Introduction to Machine Learning Pipelines with Kubeflow | SUSE Communities

Introduction to Machine Learning Pipelines with Kubeflow

Share

Read our free white paper: How to Build a Kubernetes Strategy

For teams that deal with machine learning (ML), there comes a point in time where training a model on a single machine becomes untenable. This is often followed by the sudden realization that there is more to machine learning than simply model training.

There are a myriad of activities that have to happen before, during and after model training. This is especially true for teams that want to productionize their ML models.

This oft-cited image illustrates the situation:

Image 1

For many teams, dealing with the real-world implications of getting a machine learning model from a laptop to a deployment is overwhelming. To make things worse, there are a staggering amount of tools to handle one or more boxes that usually promise to solve all your machine learning woes.

Unfortunately, it is often time consuming for the team to learn a new tool. And integrating these tools into your current workflow is usually not straightforward.
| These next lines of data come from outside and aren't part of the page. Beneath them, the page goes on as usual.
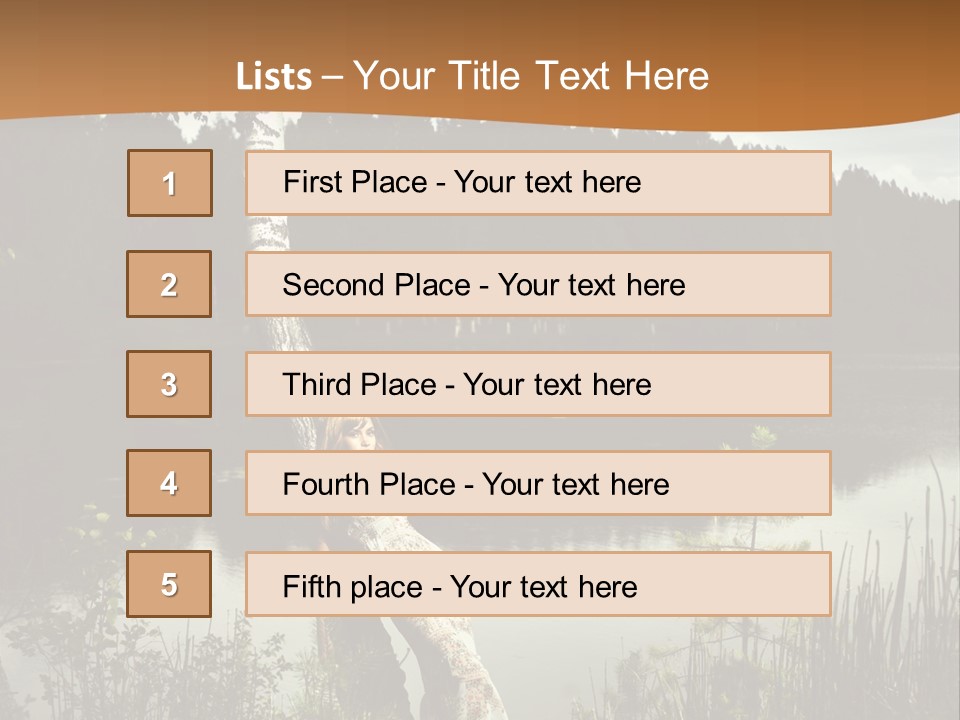
Task: Select the Your Title Text Here heading
Action: (x=531, y=76)
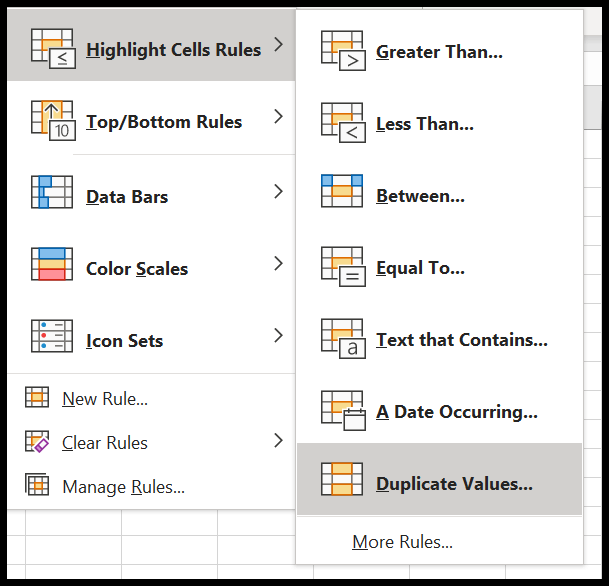The height and width of the screenshot is (586, 609).
Task: Click the Data Bars icon
Action: click(52, 192)
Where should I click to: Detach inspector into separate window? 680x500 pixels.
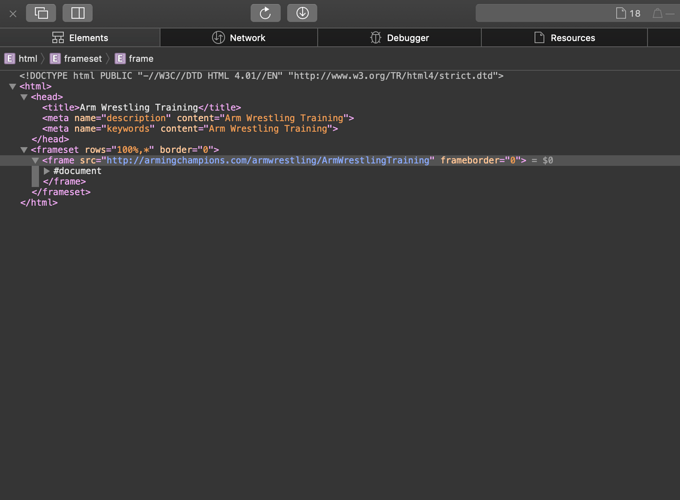42,13
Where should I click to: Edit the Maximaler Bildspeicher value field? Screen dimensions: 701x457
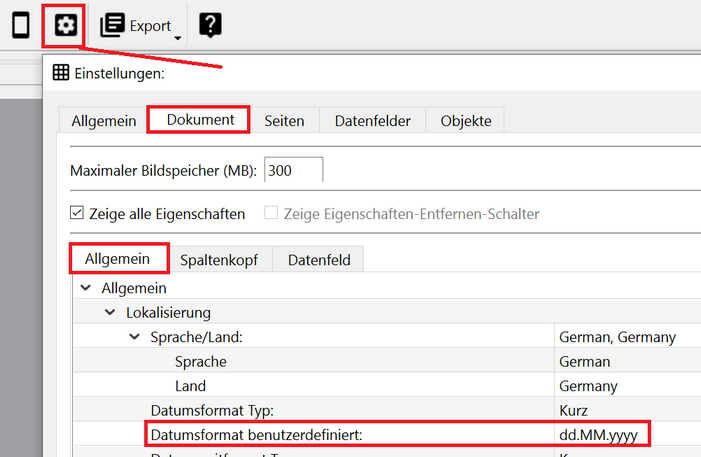[293, 171]
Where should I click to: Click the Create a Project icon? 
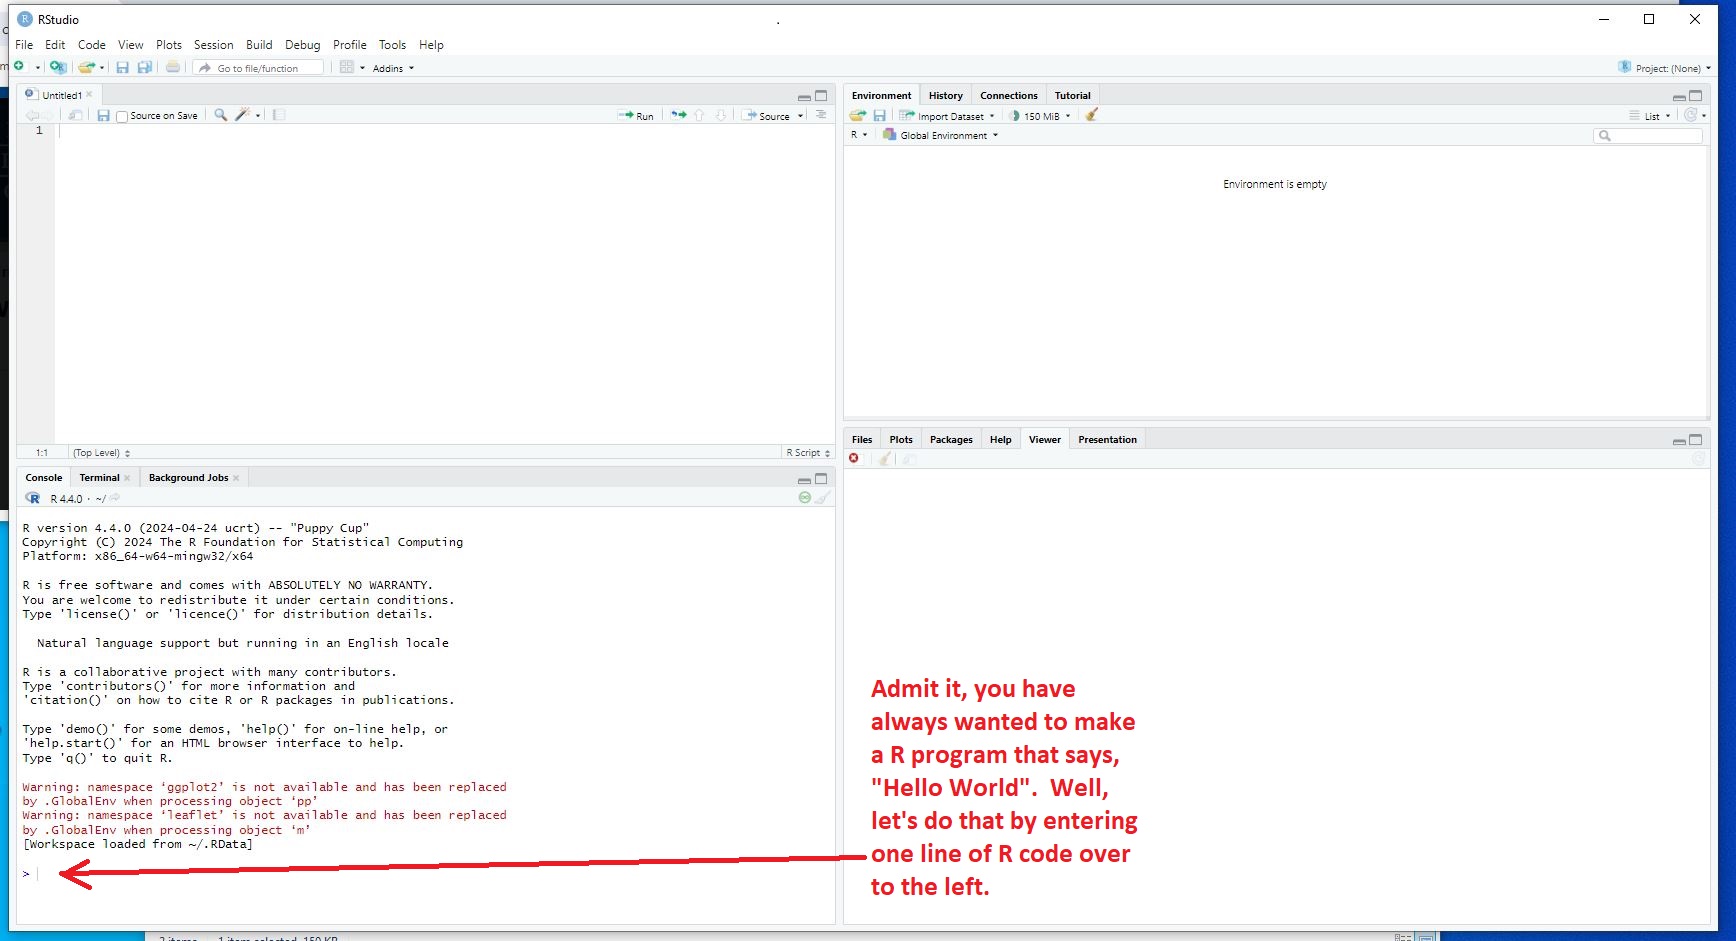(x=58, y=67)
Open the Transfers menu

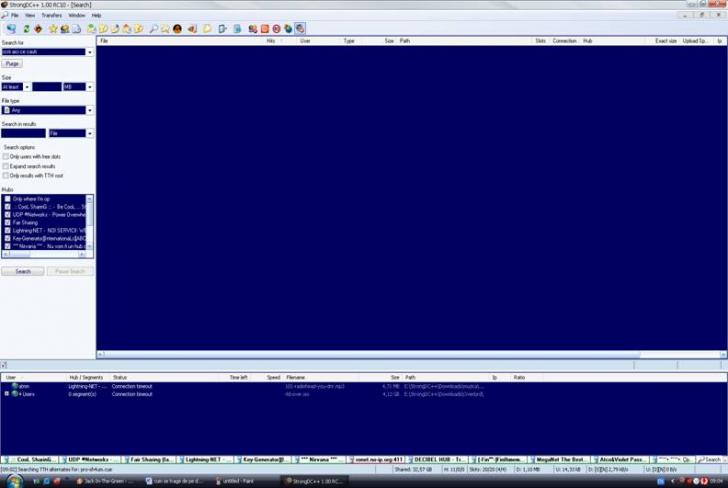(x=50, y=16)
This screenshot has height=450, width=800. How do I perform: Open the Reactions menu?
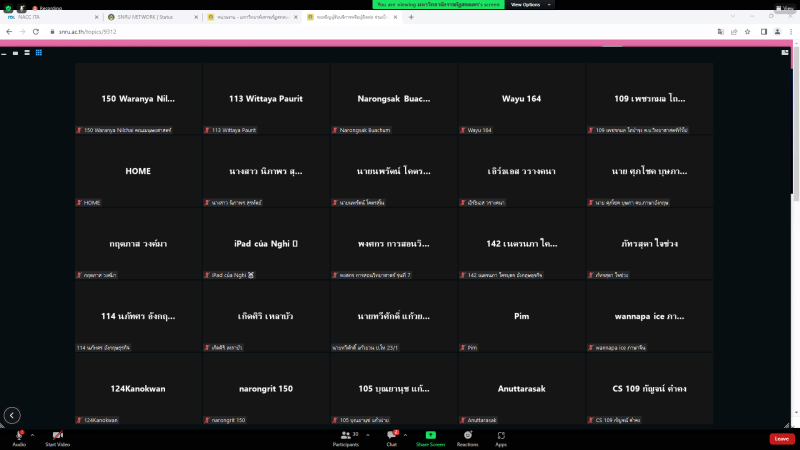(x=466, y=436)
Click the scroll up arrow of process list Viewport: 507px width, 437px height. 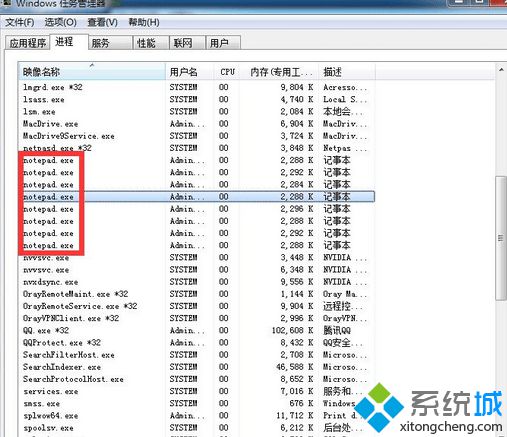[x=501, y=70]
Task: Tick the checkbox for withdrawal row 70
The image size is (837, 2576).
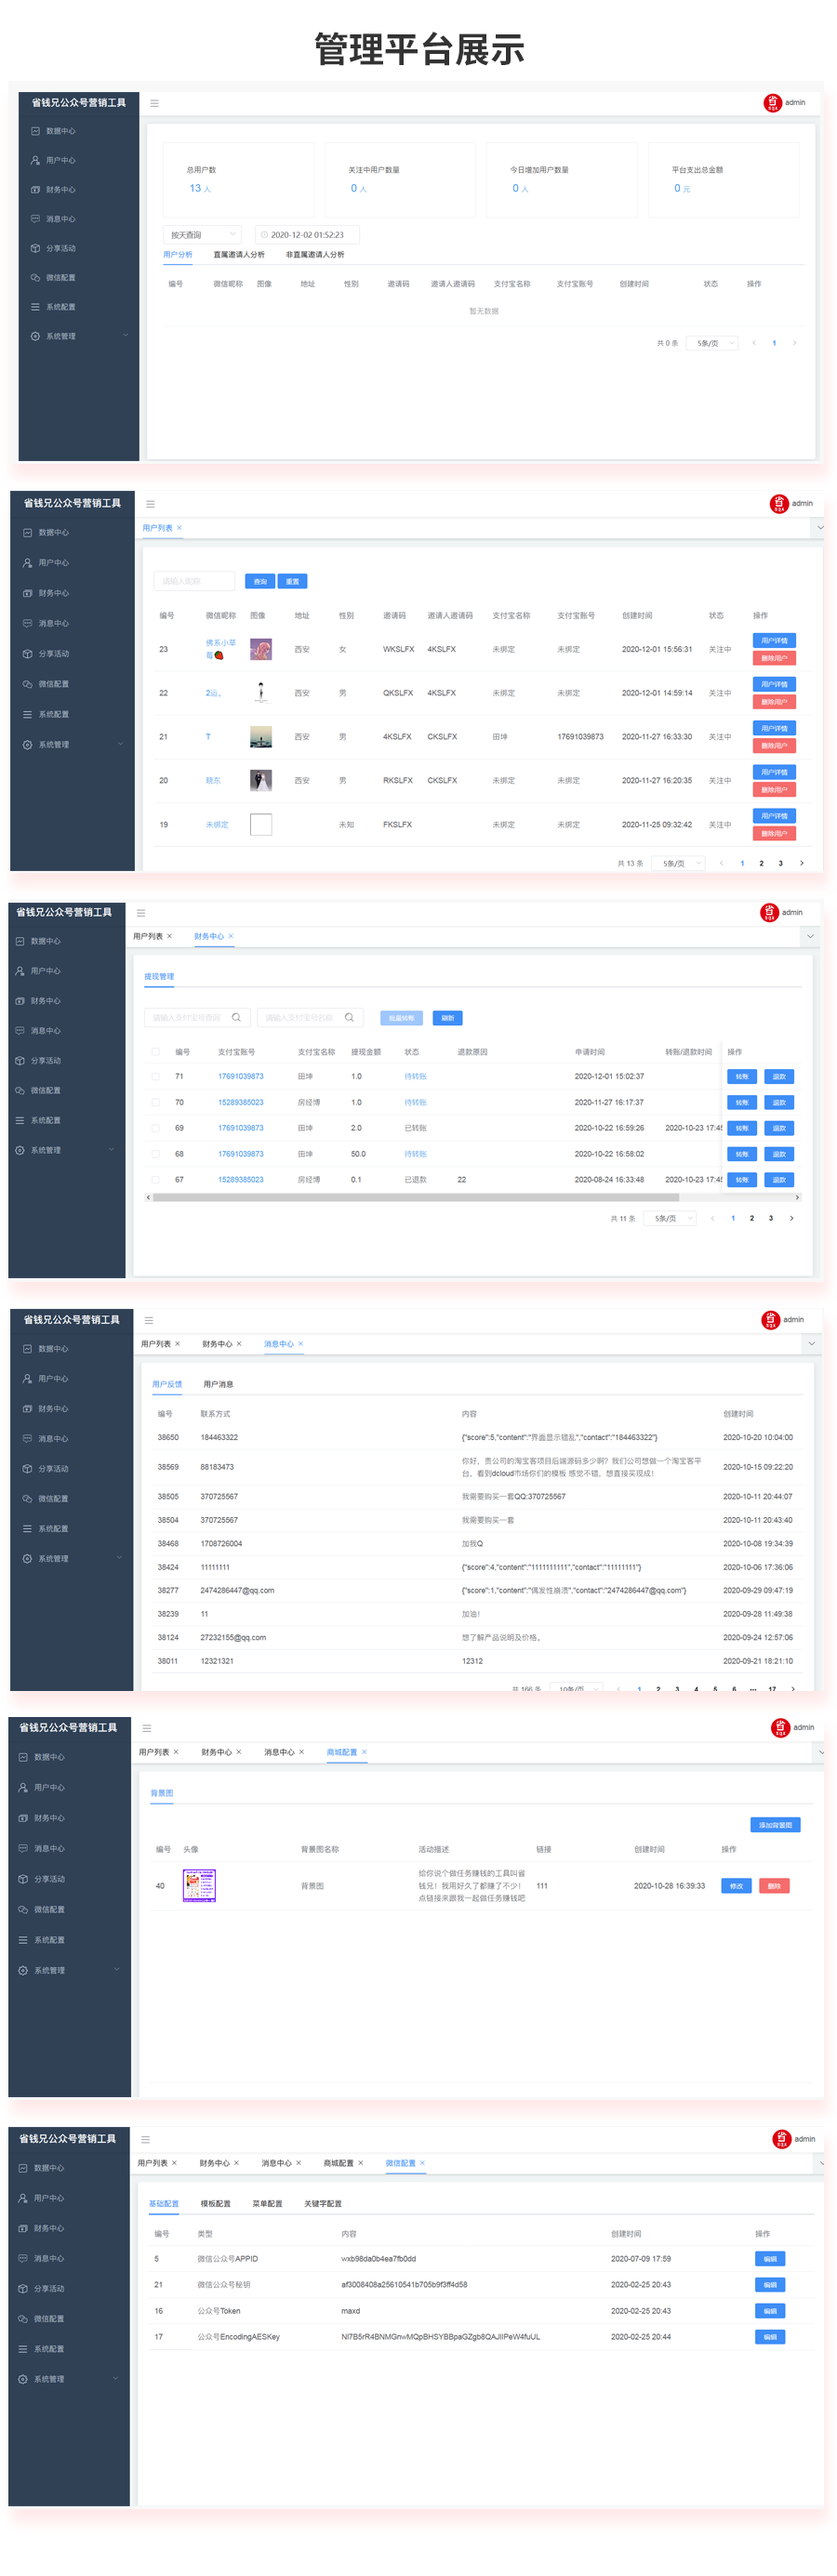Action: click(155, 1102)
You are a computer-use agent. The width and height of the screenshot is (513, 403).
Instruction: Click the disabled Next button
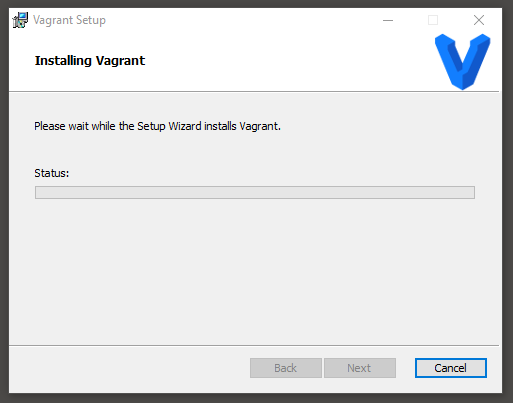(360, 368)
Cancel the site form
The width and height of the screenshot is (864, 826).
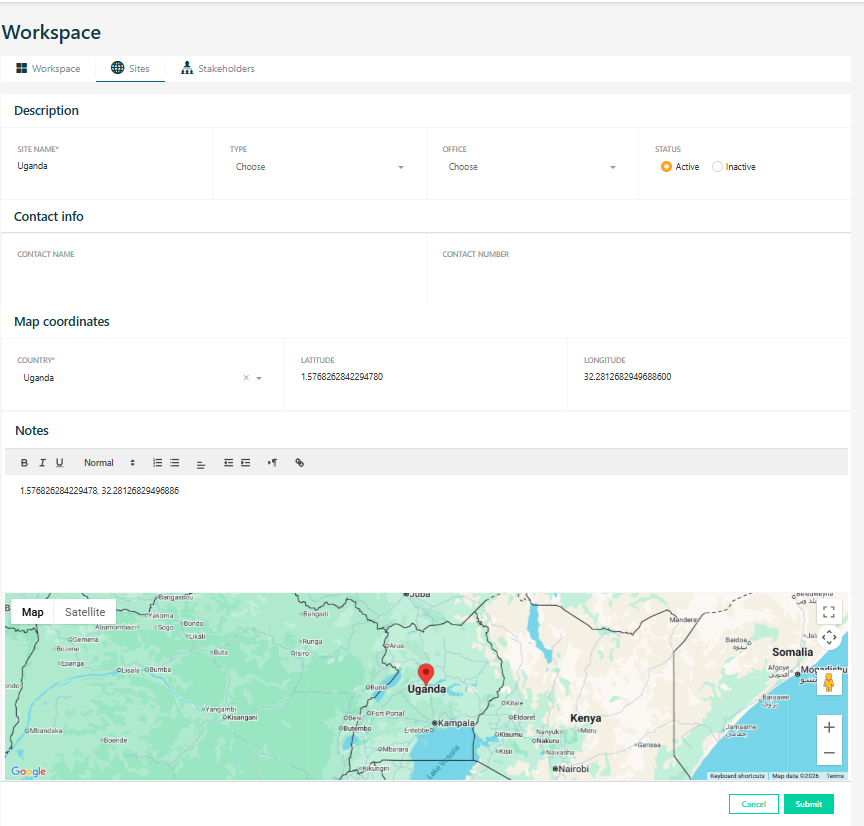(753, 804)
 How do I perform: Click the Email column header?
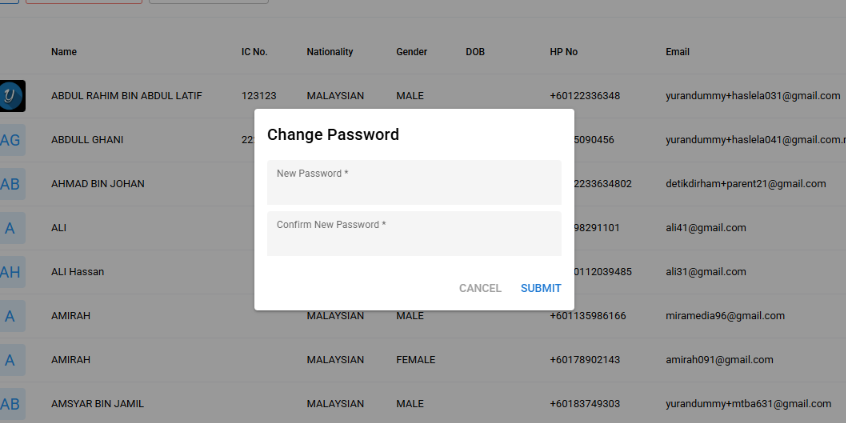click(678, 52)
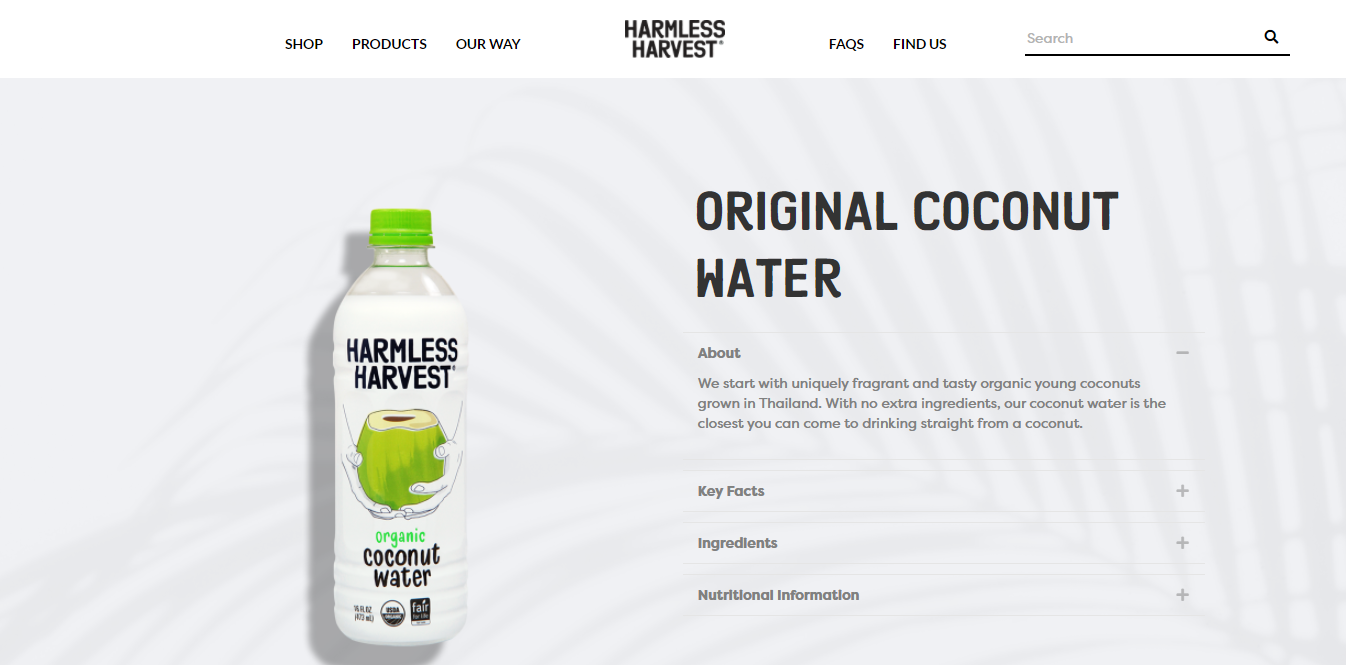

Enter Kubeflow, a machine learning platform for teams that need to build machine learning pipelines. It also includes a host of other tools for things like model serving and hyper-parameter tuning. What Kubeflow tries to do is to bring together best-of-breed ML tools and integrate them into a single platform.

Image 2
Source: https://www.kubeflow.org/docs/started/kubeflow-overview/

From its name, it should be pretty obvious that Kubeflow is meant to be deployed on Kubernetes. If you are reading this on the Rancher blog, chances are you already have a Kubernetes cluster deployed somewhere.

One important note: the “flow” in Kubeflow doesn’t have to mean TensorFlow. Kubeflow can easily work with PyTorch, and indeed, any ML framework (although TensorFlow and PyTorch are best supported).

In This Blog: Installing Kubeflow

In this article, I’m going to show you how to install Kubeflow with as little fuss as possible. If you already have GPUs set up on your cluster, then great. Otherwise, you’ll need to perform some additional setup for GPUs, since a lot of machine learning happens to run on NVIDIA GPUs.

Setting up GPU support on KubeFlow

This assumes that you’ve already installed Docker 19.x.

1. Install the NVIDIA Container Runtime

On all the nodes with GPU(s):

% distribution=$(. /etc/os-release;echo $ID$VERSION_ID)
% curl -s -L https://nvidia.github.io/nvidia-docker/gpgkey | sudo apt-key add -
% curl -s -L https://nvidia.github.io/nvidia-docker/$distribution/nvidia-docker.list | sudo tee /etc/apt/sources.list.d/nvidia-docker.list
% sudo apt-get update && sudo apt-get install -y nvidia-container-toolkit
% sudo apt-get install nvidia-container-runtime

Now, modify the Docker daemon runtime field:

% sudo vim /etc/docker/daemon.json

Paste the following contents:

{
  "default-runtime": "nvidia",
  "runtimes": {
    "nvidia": {
      "path": "/usr/bin/nvidia-container-runtime",
      "runtimeArgs": []
    }
  }
}

Now restart the Docker daemon:

% sudo systemctl restart docker

2. Install the NVIDIA Device Plugin

On the master node, create the NVIDIA device plugin:

% kubectl create -f https://raw.githubusercontent.com/NVIDIA/k8s-device-plugin/1.0.0-beta/nvidia-device-plugin.yml

With that out of the way, let’s get right on to Kubeflow.

Installing Kubeflow

  • Note: As of this time of writing, the latest version of Kubeflow is 1.0. It is compatible with Kubernetes versions 1.14 and 1.15.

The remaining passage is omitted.